Vesikalı Yarim denilince ilk akla gelen replik kuşkusuz ''Çok eskiden raslaşacaktır'' olur. Filmin gösterildiği 1968 yılından bu yana ne zaman birbirine geç kalmış iki sevgili gerçeklerle yüzleşse bunu söyler birbirine. Oysa aşk söz konusu olduğunda vakit mutlu hikayeler için hiç de geç değildir. Sabiha ve Halil için de aynı durum söz konusudur. Aşkın yeri de zamanı da yoktur. Bunu ispatlarcasına birbirine akar Sabiha ve Halil. Mutsuz bir evlilik sürdüren Halil ve yaşadığı evi yuva olarak görmeyen Sabiha için dünya artık ikisinin aşkından ibarettir. Halil'in geride bıraktığı ailesini ve çocuklarını öğrenen Sabiha ise zamanla vicdan azabına sürüklenir. Sabiha'nın aile manavını uzaktan seyrettiği sahne gerçeklerle yüzleştiği sahnedir. Sabiha artık aşktan çok vicdanının sesini dinleyecektir. Onu seyircinin gözünde konsomatris Sabiha olmaktan çok vicdanlı bir kadın yapan da bu sahnedir.

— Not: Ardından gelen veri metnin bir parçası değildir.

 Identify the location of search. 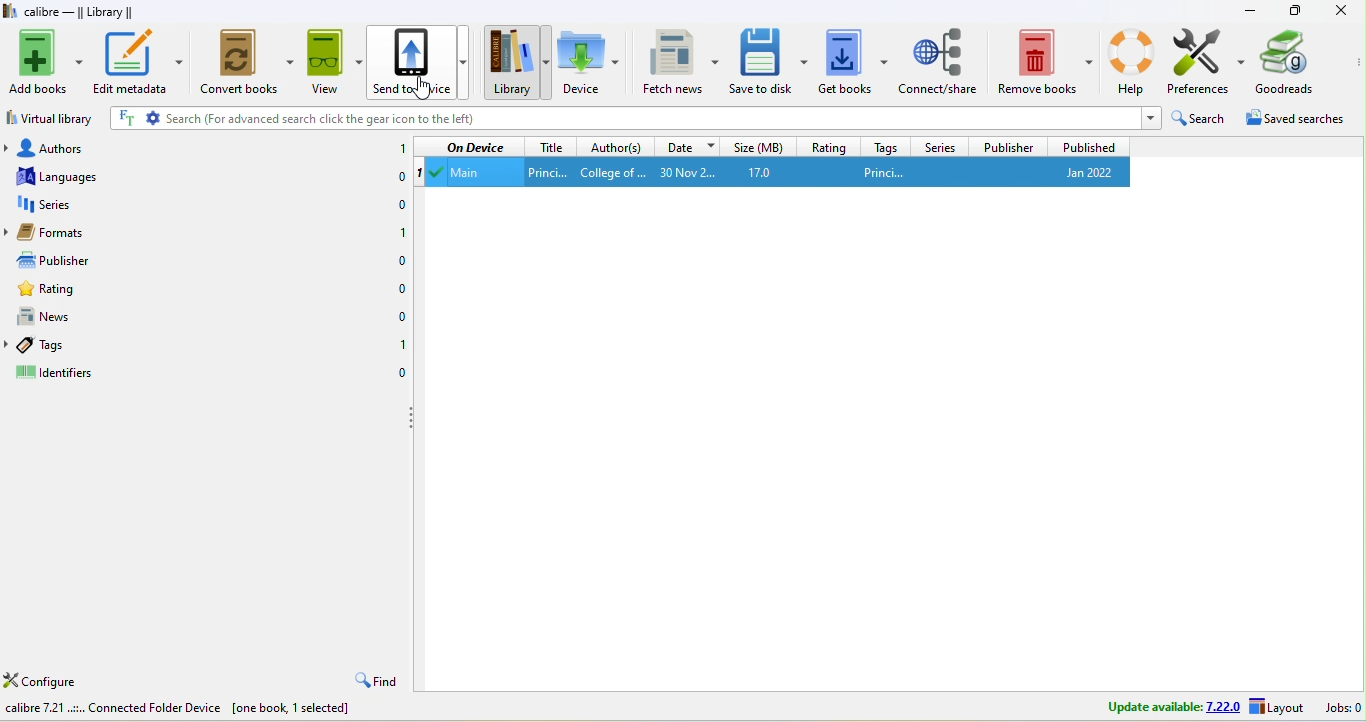
(635, 119).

Filmin genelinde hakim olan geç kalmışlık duygusu, bazen Sabiha'nın hüzünlü bakışlarında bazen de Halil'in sabırla çektiği tesbihinde kendine yer bulur. Filmin pek çok sahnesi bu geç kalmışlık olgusu üzerinden ilerler. Karakterlerin gerçekçiliği, yaşadıkları ve filmin geneline yayılan imkansız aşkın çekiciliği izleyicinin empati yapmasını sağlar. Filmde yer alan şarkılar da izleyicinin yıllarca dilinden düşürmeyeceği şarkılardır. Filmin girişinde yer alan şarkı oldukça neşelidir. İlk sahnede Halil, at arabasına manavda satacağı malı yüklemiş Berkant‘ın 1966 yılında seslendirdiği “Arabamın Atları” şarksının enstrümental hali yer alır. Film ilerledikçe neşeli müzikler yerini hüzünlü şarkılara bırakır. O yılların en sevilen şarkılarından biri daha filmdeki yerini alır. Şükran Ay biri diğerinden daha az seven bütün sevgililer için kalbimi kıra kıra diye söylemektedir. Şarkılardan da anlaşılacağı gibi ne Halil ne Sabiha artık filmin ilk sahnesindeki gibi değildir. Aşık olmadan önceki Halil ve Sabiha ile aşık olduktan sonraki Halil ve Sabiha adeta iki farklı kişidir. Yaşamadan önce yaşandıktan sonra insanda hiçbir şeyi değiştirmeyen duygu aşk değildir zaten. Aşk ne kadar imkansızsa o kadar tutkulu yaşanmaktadır.

Vesikalı Yarim'de de yer alan bu durum izleyiciyi kitleler halinde peşinden günümüze kadar sürüklemiş ve bugünlerde hem bu nadide filmi izlememize hem de üzerine uzun uzunca düşünmemizi sağlamıştır.